Goal:
Extract every line of the records that contains the word "size", treating uppercase and lowercase as distinct.

Records to use:
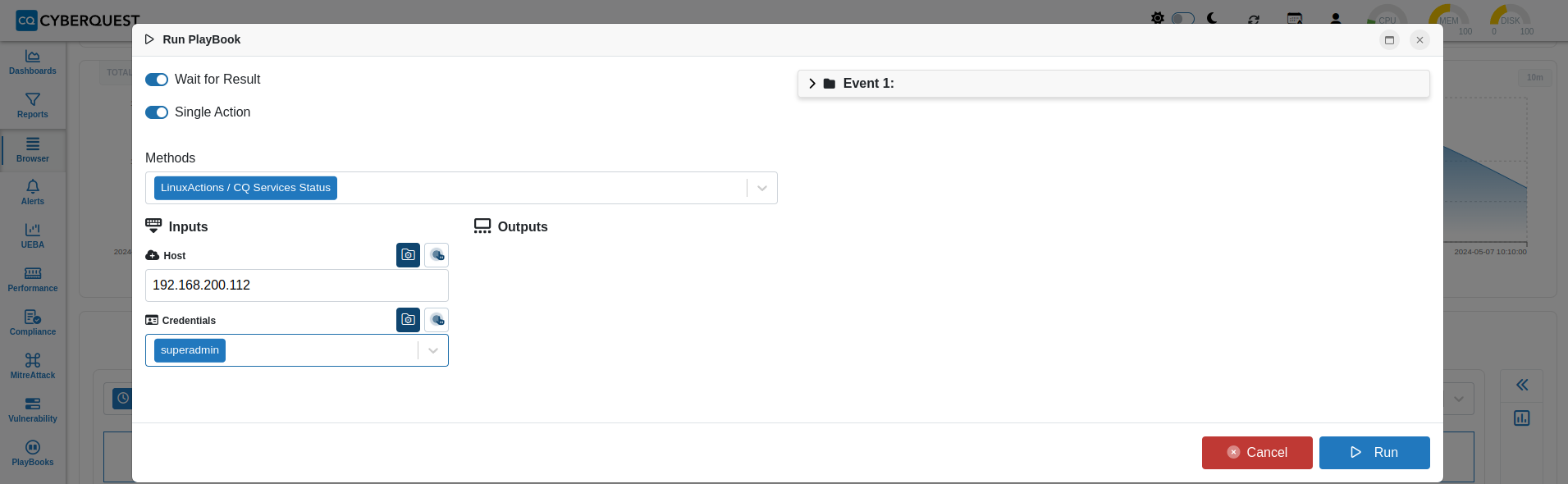Click the Host cloud lookup icon

click(x=437, y=255)
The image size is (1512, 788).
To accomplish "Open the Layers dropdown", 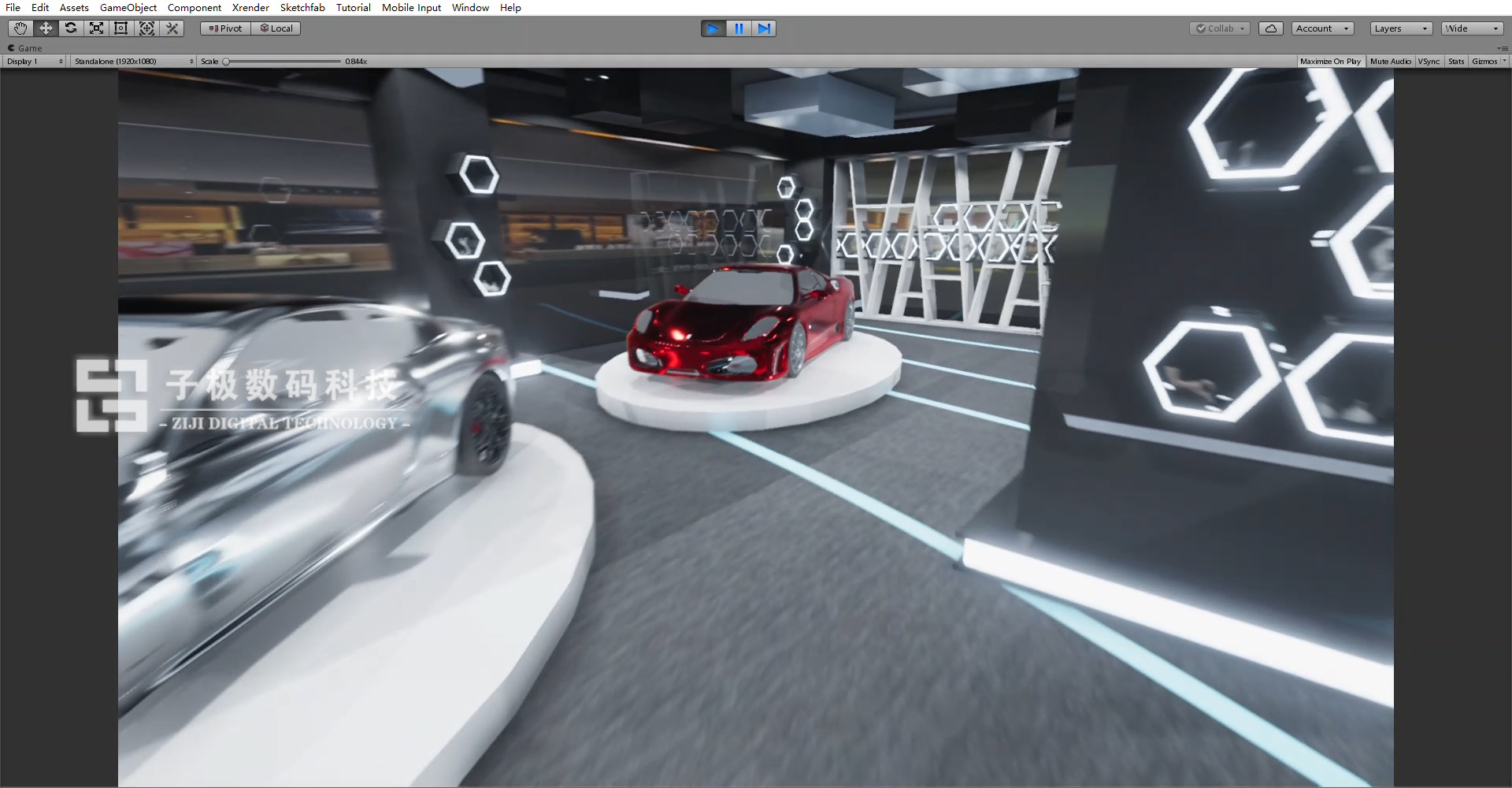I will point(1399,28).
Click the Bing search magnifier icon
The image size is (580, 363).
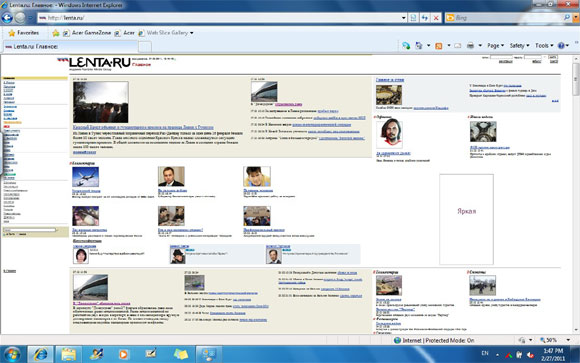pos(567,17)
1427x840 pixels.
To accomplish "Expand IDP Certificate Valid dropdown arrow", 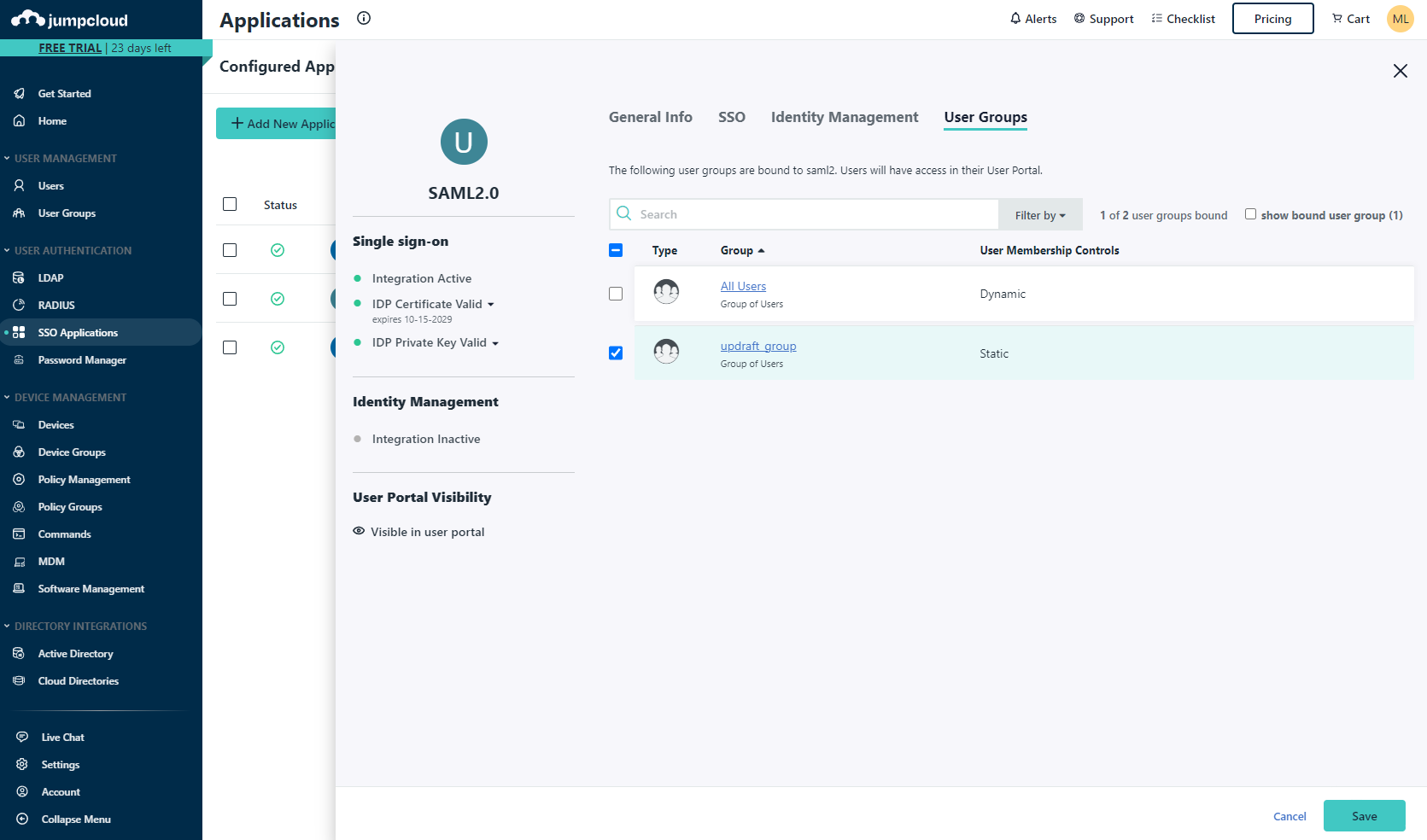I will pyautogui.click(x=491, y=305).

Solved exercise:
The image size is (1512, 788).
The image size is (580, 363).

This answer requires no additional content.